WORK INSTRUCTION:
Filter out every line below that lacks "computer", and copy the rest.

MATERIAL PROVIDED:
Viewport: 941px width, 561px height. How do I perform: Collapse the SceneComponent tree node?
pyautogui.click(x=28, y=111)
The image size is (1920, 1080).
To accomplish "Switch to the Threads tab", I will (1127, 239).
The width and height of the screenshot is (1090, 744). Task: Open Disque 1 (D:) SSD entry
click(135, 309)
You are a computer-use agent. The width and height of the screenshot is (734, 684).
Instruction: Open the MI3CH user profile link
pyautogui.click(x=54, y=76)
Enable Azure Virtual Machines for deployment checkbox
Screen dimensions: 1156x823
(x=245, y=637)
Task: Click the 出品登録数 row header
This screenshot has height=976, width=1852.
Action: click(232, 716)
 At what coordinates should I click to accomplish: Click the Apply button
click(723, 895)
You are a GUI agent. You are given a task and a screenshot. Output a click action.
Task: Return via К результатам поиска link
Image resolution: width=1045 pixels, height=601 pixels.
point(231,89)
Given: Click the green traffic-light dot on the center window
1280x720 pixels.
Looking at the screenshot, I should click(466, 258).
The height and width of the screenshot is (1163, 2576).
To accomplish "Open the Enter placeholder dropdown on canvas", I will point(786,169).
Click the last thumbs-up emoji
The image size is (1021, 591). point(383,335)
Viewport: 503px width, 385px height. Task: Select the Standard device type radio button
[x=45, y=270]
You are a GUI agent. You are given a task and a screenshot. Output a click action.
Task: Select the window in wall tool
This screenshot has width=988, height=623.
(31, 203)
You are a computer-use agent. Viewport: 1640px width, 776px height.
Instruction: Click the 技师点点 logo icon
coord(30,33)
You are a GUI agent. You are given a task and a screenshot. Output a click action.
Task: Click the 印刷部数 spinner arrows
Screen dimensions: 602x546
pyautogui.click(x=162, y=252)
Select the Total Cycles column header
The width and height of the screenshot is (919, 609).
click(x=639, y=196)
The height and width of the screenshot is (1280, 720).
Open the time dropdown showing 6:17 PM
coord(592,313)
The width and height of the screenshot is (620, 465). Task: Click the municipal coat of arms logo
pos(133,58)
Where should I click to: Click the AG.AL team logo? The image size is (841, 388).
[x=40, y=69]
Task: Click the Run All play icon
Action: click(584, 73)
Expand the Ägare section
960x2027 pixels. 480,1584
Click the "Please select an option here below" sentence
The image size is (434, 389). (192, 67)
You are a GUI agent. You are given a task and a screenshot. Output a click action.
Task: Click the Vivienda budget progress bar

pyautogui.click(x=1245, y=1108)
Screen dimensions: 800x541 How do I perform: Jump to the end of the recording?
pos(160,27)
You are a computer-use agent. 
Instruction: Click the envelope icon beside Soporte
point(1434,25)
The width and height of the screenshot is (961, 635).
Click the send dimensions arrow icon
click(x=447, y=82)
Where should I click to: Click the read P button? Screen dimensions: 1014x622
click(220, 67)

SOLUTION:
You are a computer-use agent. The width and height of the screenshot is (734, 684).
You are a computer-use agent. Viewport: 1640px width, 776px height.
You are a computer-use agent. 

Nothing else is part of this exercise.